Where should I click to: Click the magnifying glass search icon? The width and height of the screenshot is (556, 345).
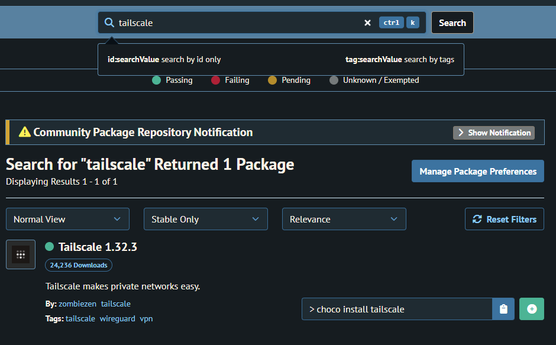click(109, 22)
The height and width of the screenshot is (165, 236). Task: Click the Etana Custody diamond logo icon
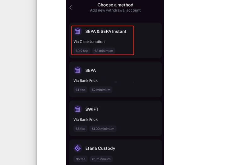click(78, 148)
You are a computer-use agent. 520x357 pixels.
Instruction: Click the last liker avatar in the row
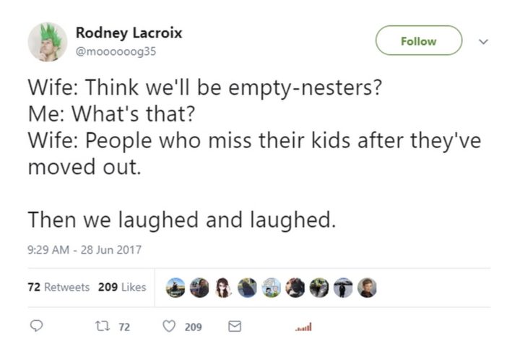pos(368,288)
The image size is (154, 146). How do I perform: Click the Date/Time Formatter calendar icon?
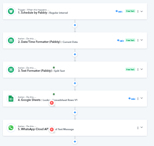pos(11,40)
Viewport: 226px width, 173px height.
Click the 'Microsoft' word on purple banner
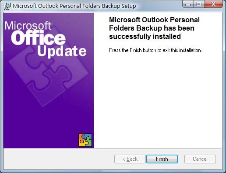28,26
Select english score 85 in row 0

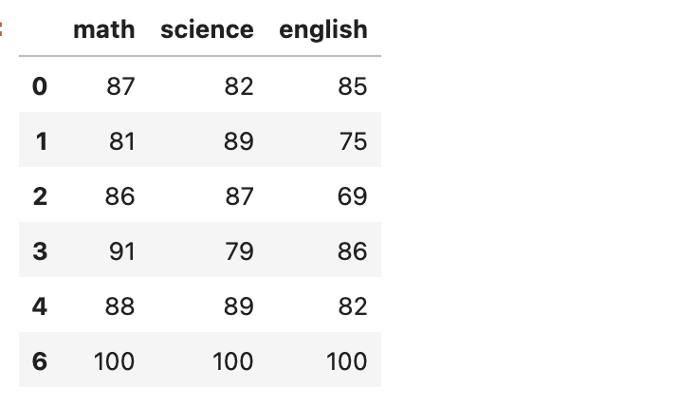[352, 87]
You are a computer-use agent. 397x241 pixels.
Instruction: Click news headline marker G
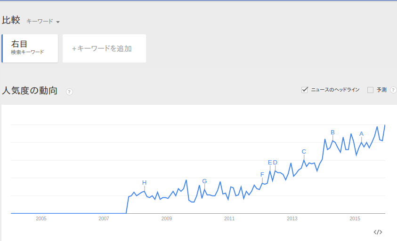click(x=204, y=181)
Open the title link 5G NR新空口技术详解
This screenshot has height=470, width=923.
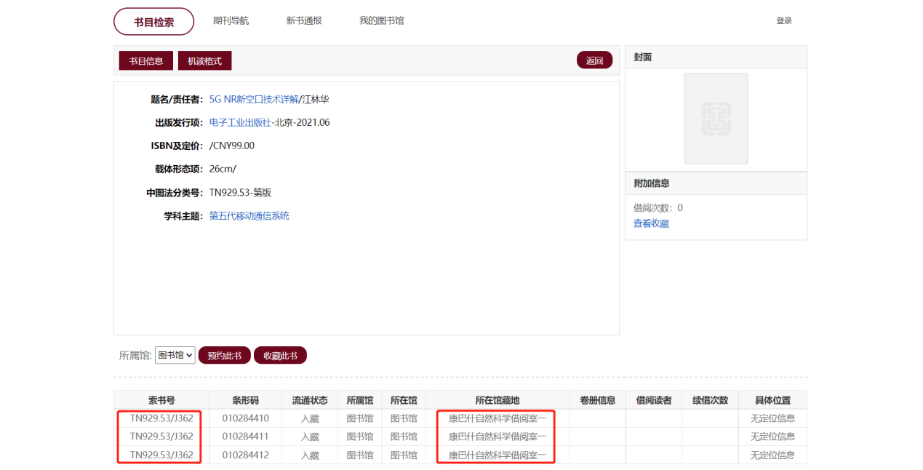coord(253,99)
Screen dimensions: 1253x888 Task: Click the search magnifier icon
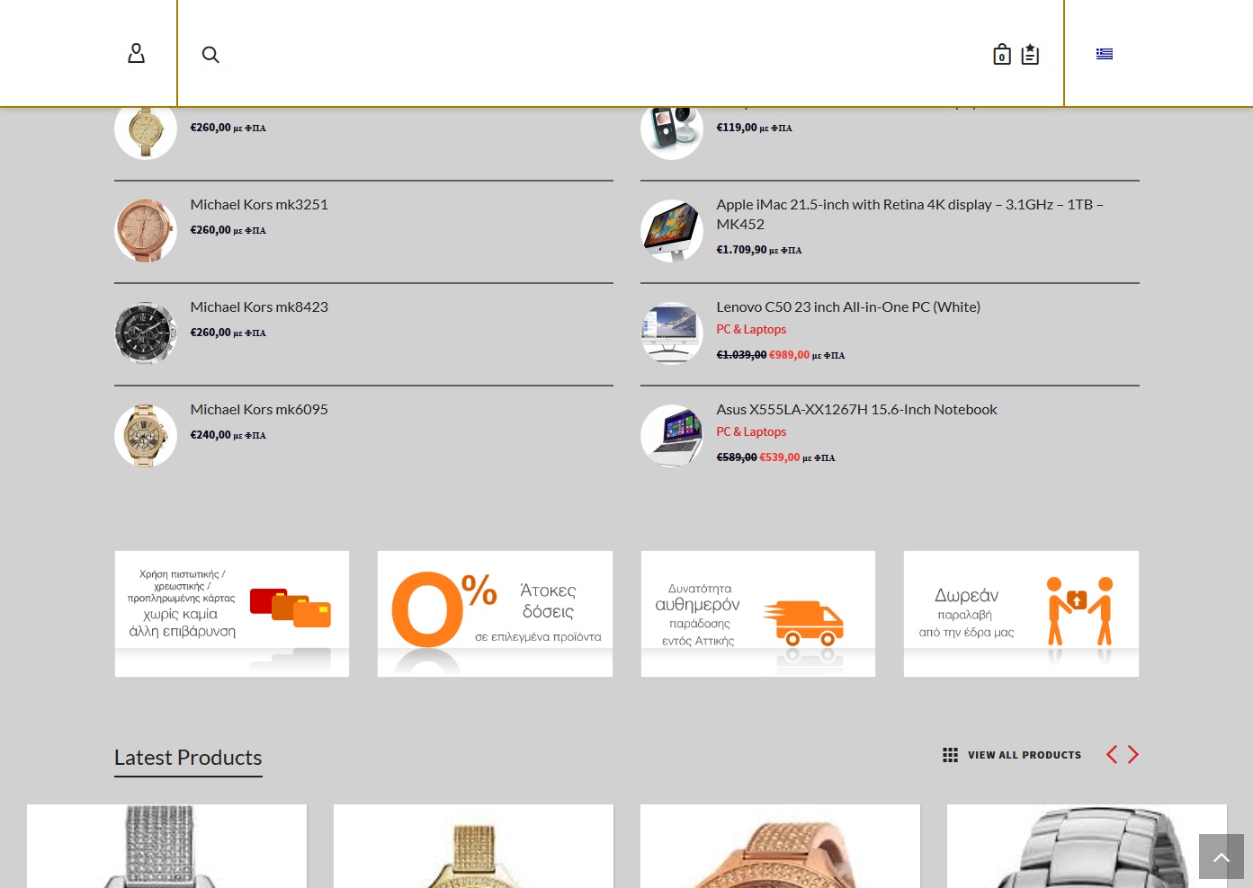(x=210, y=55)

• **TASK TO COMPLETE**
Scan the data above; copy every line where "pixels" appears.

• **ANSWER BOX**
You are a computer-use agent. 520x357 pixels.
You are a computer-use agent. 397x241 pixels.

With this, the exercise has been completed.